#### Your instructions
Put everything from the start of the records down to the line containing "Click the Twitter" into a numbered list, one line per number, leaving out blank lines.
==== Data shown ====
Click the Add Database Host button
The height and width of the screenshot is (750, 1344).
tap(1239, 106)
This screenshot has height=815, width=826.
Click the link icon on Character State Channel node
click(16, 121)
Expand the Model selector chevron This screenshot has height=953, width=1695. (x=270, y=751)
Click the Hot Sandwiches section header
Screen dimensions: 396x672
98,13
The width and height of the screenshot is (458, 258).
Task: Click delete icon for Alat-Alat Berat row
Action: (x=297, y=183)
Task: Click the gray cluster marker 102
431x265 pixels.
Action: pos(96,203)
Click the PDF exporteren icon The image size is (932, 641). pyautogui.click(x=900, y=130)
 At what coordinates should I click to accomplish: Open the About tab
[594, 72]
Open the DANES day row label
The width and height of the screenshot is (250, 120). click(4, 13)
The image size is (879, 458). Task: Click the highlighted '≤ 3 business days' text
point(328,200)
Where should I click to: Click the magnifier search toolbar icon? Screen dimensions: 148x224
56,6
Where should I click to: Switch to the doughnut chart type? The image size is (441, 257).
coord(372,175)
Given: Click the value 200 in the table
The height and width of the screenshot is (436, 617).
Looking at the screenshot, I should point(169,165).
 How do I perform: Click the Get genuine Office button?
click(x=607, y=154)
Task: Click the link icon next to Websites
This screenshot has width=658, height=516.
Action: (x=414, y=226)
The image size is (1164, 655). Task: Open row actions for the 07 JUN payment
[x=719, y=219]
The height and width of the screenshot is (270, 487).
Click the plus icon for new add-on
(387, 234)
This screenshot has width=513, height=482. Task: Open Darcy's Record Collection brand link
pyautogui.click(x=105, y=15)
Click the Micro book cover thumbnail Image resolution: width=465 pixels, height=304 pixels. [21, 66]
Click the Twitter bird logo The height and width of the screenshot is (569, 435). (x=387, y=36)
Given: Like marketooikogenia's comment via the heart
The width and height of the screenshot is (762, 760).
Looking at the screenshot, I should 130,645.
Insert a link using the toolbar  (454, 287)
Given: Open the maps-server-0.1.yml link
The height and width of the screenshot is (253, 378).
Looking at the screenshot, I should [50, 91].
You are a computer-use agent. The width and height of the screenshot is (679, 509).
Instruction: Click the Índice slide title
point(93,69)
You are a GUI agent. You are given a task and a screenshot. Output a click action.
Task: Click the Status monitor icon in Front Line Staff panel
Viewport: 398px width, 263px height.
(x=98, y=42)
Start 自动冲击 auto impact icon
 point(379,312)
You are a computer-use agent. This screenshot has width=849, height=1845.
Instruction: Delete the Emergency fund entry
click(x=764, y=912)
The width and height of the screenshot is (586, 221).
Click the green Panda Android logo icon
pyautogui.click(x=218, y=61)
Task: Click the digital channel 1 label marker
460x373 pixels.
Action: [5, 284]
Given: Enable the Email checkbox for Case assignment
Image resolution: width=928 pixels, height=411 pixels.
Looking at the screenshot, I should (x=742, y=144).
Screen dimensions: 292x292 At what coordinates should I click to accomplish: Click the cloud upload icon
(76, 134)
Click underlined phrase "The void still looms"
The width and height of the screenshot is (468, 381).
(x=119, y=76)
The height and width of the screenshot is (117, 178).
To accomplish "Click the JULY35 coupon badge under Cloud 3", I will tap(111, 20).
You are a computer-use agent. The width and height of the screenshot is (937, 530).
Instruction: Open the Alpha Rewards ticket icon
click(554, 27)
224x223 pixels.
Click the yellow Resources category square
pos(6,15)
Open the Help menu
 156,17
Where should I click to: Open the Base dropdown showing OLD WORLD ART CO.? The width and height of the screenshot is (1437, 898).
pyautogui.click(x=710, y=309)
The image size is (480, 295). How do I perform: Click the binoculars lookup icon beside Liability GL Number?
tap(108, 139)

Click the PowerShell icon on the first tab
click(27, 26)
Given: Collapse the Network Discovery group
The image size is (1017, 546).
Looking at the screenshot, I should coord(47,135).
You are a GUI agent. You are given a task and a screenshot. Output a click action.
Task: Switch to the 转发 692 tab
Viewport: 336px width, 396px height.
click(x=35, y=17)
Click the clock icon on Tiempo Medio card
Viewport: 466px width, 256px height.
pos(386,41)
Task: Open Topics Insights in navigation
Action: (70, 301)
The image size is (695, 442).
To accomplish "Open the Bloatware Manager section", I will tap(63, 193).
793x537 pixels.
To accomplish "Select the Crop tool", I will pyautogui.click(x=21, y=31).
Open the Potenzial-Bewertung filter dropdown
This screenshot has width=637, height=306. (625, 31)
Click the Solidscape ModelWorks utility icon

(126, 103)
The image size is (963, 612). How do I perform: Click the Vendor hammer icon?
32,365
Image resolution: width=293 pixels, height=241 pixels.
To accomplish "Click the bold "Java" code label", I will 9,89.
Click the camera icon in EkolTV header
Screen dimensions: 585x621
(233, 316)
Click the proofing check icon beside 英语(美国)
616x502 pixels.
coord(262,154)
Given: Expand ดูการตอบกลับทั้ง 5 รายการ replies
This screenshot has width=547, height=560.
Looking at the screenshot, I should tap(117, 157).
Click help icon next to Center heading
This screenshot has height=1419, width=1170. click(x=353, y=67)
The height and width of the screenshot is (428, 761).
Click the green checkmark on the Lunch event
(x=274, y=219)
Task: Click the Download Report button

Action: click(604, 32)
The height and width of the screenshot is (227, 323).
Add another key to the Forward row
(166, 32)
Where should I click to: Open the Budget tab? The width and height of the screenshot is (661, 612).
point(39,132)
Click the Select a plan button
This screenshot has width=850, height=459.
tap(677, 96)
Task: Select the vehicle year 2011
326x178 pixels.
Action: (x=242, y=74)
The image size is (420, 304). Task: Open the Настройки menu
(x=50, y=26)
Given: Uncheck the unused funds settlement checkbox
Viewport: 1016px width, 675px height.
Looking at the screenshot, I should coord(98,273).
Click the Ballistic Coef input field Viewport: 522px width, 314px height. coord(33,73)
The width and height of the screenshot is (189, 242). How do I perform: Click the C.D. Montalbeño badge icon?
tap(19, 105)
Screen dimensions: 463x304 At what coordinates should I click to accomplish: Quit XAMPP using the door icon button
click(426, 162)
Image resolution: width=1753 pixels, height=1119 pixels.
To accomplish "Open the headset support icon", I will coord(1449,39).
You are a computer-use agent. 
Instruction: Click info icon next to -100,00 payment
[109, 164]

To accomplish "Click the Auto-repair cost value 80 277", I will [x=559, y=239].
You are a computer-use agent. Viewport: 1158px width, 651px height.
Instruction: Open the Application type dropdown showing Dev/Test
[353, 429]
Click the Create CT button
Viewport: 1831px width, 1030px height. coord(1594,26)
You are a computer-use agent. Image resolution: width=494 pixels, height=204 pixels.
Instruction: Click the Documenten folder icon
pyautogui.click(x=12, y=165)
====
#### Answer below
1. Click the Add Database Host button
2. The height and width of the screenshot is (750, 1344).
3. tap(1239, 106)
4. This screenshot has height=815, width=826.
5. Click the link icon on Character State Channel node
6. click(16, 121)
7. Expand the Model selector chevron This screenshot has height=953, width=1695. (x=270, y=751)
8. Click the Hot Sandwiches section header
9. Screen dimensions: 396x672
10. 98,13
11. The width and height of the screenshot is (458, 258).
12. Task: Click delete icon for Alat-Alat Berat row
13. Action: (x=297, y=183)
14. Task: Click the gray cluster marker 102
15. 431x265 pixels.
16. Action: pos(96,203)
17. Click the PDF exporteren icon The image size is (932, 641). pyautogui.click(x=900, y=130)
18.  At what coordinates should I click to accomplish: Open the About tab
19. [594, 72]
20. Open the DANES day row label
21. The width and height of the screenshot is (250, 120). click(4, 13)
22. The image size is (879, 458). Task: Click the highlighted '≤ 3 business days' text
23. point(328,200)
24. Where should I click to: Click the magnifier search toolbar icon? Screen dimensions: 148x224
25. 56,6
26. Where should I click to: Switch to the doughnut chart type? The image size is (441, 257).
27. coord(372,175)
28. Given: Click the value 200 in the table
29. The height and width of the screenshot is (436, 617).
30. Looking at the screenshot, I should point(169,165).
31.  How do I perform: Click the Get genuine Office button?
32. click(x=607, y=154)
33. Task: Click the link icon next to Websites
34. This screenshot has width=658, height=516.
35. Action: (x=414, y=226)
36. The image size is (1164, 655). Task: Open row actions for the 07 JUN payment
37. [x=719, y=219]
38. The height and width of the screenshot is (270, 487).
39. Click the plus icon for new add-on
40. (387, 234)
41. This screenshot has width=513, height=482. Task: Open Darcy's Record Collection brand link
42. pyautogui.click(x=105, y=15)
43. Click the Micro book cover thumbnail Image resolution: width=465 pixels, height=304 pixels. [21, 66]
44. Click the Twitter bird logo The height and width of the screenshot is (569, 435). (x=387, y=36)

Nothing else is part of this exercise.